The NFL is reportedly still optimistic about playing an entire season despite what Dr. Anthony Fauci recently told CNN’s Dr. Sanjay Gupta. Fauci said last week, “Unless players are essentially in a bubble — insulated from the community and they are tested nearly every day — it  would be very hard to see how football is able to be played this fall.” “If there is a second wave,” Fauci added, “football may not happen this year.”

The idea of the NFL going into a bubble is frankly ludicrous, with more than 100 players and staff on each team playing a four-month regular season spread around the entire country. The NFL’s Chief Medical Officer Allen Stills pushed back on Fauci’s assessment, saying, “We will make adjustments as necessary to meet the public health environment as we prepare to play the 2020 season as scheduled.”
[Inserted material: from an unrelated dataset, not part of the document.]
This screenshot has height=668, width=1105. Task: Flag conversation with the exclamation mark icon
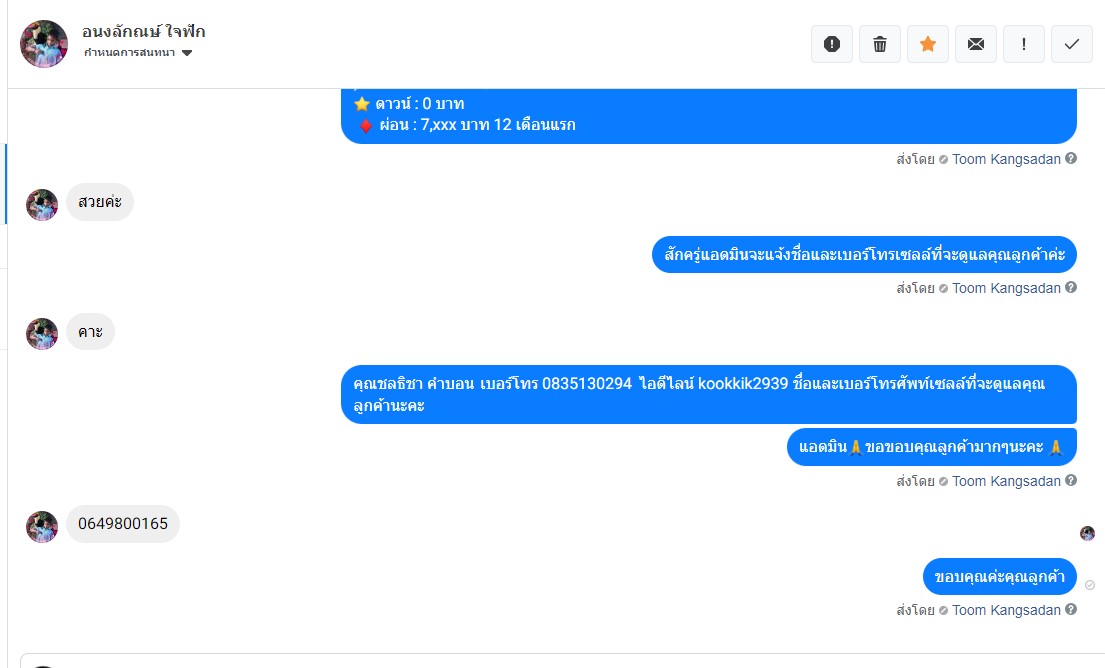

Several players from the Houston Texans and Dallas Cowboys recently tested positive, including star running back Ezekiel Elliott. On his “Double Coverage” podcast, Patriots defensive back Jason McCourty said, “To think about somewhere between 53 and 90 guys in a training camp, it’s going to be insane.” “I think everybody’s nervous,” added his twin brother, Devin. The McCourty brothers are not alone. All players, coaches, officials, and millions of fans should all be very nervous about the return of sports.

The aforementioned James Earl Jones character Terence Mann painted the most idealistic picture of professional sports, but perhaps his most famous character is more apt for this moment in time. All of us had visions of normalcy this summer and fall, with a full return to sports as our favorite distractions. It seems, however, that COVID-19 had other ideas. As Darth Vader said,  “I am altering the deal. Pray I don’t alter it any further.”